Metastability due to the connection of signals between different clock domains (CDC (Clock Domain Crossing)) is a problem in today's FPGA designs. Conventional structural verification alone is not effective for verifying CDC signals.
This column will be divided into four parts to explain the CDC problem and how to verify it.

 

Part 3: General measures against metastability and their problems

A general metastable countermeasure is to insert two or more stages of FFs in the receiving side clock domain in the latter stage, as shown in Figure 3-1. Recently, it has become common to insert three or more stages. A guideline for how many stages should be inserted can be found by checking the MTBF (Mean Time Between Failures) with the Quartus® II TimeQuest Timing Analyzer function. In addition, it is recommended to shorten the FF interval on the receiving side so as to shorten the metastable period.

 

Figure 3-1 General measures against metastability

 

If you insert several stages of FF, you can suppress the transmission of metastable to the later stages. But...the problem still remains. It's a matter of protocol and reconvergence.

 

protocol error

In the waveform in Figure 3-2, the 1st stage FF is metastable at the first clock, so the logic of the 1st stage FF output (Q1) is not stable. And since the second stage FF takes in the data (Q1) and sets the output (Q2) to Low (0), the metastable is not propagated to Q2.

However, the data changed after the second clock, so in this case we missed the first cycle data. This is a protocol error.

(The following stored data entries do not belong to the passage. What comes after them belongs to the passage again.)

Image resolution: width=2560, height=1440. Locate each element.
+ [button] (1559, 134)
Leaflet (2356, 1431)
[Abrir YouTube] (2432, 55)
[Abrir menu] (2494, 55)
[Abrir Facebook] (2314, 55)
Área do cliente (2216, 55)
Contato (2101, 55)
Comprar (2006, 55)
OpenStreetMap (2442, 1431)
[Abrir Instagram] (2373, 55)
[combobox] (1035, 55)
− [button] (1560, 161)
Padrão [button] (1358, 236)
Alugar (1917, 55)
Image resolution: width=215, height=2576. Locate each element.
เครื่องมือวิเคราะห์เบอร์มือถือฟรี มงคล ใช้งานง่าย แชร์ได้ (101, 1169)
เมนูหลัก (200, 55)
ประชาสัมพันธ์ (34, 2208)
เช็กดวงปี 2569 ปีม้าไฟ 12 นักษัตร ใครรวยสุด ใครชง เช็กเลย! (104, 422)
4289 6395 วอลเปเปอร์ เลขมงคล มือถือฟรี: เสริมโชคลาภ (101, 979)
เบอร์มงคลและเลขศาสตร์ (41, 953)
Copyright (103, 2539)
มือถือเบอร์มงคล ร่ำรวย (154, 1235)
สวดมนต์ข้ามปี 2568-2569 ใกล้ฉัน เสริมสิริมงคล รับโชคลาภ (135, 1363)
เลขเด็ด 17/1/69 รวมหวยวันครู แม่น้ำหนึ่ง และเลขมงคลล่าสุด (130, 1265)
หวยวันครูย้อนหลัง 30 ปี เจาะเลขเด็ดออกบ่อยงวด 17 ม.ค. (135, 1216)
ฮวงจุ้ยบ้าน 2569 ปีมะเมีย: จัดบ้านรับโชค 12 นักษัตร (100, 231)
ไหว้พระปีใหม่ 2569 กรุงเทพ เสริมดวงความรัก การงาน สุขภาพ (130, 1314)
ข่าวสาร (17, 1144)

Even if metastability can be avoided, it is meaningless if data cannot be obtained. To prevent protocol errors, the data (D) must be stable until the 2nd stage FF can receive the data.

 

 

Figure 3-2 Protocol Error

 

リコンバージェンス エラー

What if this is a Bus even if data is captured after it stabilizes so as not to cause a protocol error?
Bits that cause metastable are transferred in the next clock (2-cycle transfer), and other bits that do not cause metastable are transferred in the previous clock (1-cycle transfer).

The glitch caused by this is a reconvergence error.

 

Figure 3-3 Reconvergence

 

Do you have measures against reconvergence errors?